Notes of Stable Cascaded Shadow Maps

PD
- プリミティブディストリビューター : インデックスバッファをロードして、チップ中にプリミティブを分配する
- PD (Primitive Distributor) does index-buffer loads and distributes primitives across the chip.
VAF
- 頂点属性フェッチ : 頂点バッファをロードする
- VAF (Vertex Attribute Fetch) does vertex-buffer loads (before the vertex shader gets launched).
SM
- ストリーミングマルチプロセッサ : シェーダを実行
- SM (Streaming Multiprocessor) runs the shaders.
TEX
- SRV をフェッチする、Maxwell からは UAV アクセスも
- TEX performs SRV fetches (and UAV accesses, since Maxwell).
VPC
- ビューポートカリング : ビューポート変換、フラスタムカリング、属性の透視投影変換
- VPC (Viewport Culling) does the viewport transform, frustum culling, and perspective correction of attributes.
L2
- L2 は VRAM の前のキャッシュ
- L2 is the Level-2 cache attached to each VRAM memory partition.
CROP
- レンターターゲットにカラー書き込みとブレンディング
- CROP does color writes & blending to render targets.
ZROP
- デプスとステンシルテスト
- ZROP does depth-stencil testing.
VRAM
- GPU のメモリ
- VRAM (“Memory” in the Range Diagram) is the GPUvideo memory.

ユニットは下図のような構成

4.2. トップSOL のユニット ( The “Top SOL Units” )
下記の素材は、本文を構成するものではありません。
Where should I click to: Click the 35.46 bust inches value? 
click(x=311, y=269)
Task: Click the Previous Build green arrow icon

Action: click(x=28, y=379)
ケース1: トップ SOL > 80% ( Case 1: Top SOL% > 80% )

80% より大きい場合はとても効率的で、最大スループットに近い
この場合, トップSOL から他に負荷を逃がすようにする
- SM の場合は命令をスキップしたり、ルックアップテーブルを使う
- 構造化バッファ(Structured-Buffer, StructuredBuffer)ではなく、定数バッファ(constant-buffer, cbuffer)を使う
  - 構造化バッファは TEX unit 経由でロードされるので、テクスチャスループットが悪化

ケース2: トップ SOL < 60% ( Case 2: Top SOL% < 60% )

アイドル状態で暇をしている
以下のどれか?
- CPU が原因で、制限がかかっている
- アイドル待ちのコマンドもしくは　グラフィックス <-> コンピュートの切り替えでGPUパイプラインが枯渇
- TEX のスループットが悪い : フォーマット/次元数/フィルタが原因
  - TEX SOL が 50% になるケース : 3Dテクスチャのトライリニアフィルタリング
- メモリサブシステムが非効率
- TEX か L2 のヒット率が低い
- VRAM への疎なアクセス
- VB/IB/CB/TEX が GPU の VRAM ではなく、システムメモリを参照している
- インプットアセンブラが 32bit のインデックスバッファを参照している ( 16bit と比較すると, 半分のレート)

ケース3: トップSOL が 60%-80% の間 ( Case 3: Top SOL% in [60, 80] )

上のケース1 とケース2 の両方を行う

4.3. 2位の SOL と TEX/L2 のヒット率 ( Secondary SOL Units and TEX & L2 Hit Rates )

ハードウェアユニットが相互に関係しているので、2位の SOL も見ること

TEX(L1) と L2 のヒット率について

90% 以上 : 素晴らしい
70-90% : とても良い
70%未満 : 悪いので、パフォーマンス低下の原因

ステップ5: トップ SOL のパフォーマンスに制限をかけているものの理解 (Step 5: Understand the Performance Limiters)

5.1. もしトップSOL が低い場合(If the Top SOL% is Low)

複数の要因で SOL が低い可能性がある
“Graphics/Compute Idle%” と “SM Active %”をまずは見る

5.1.1. (The “Graphics/Compute Idle%” metric)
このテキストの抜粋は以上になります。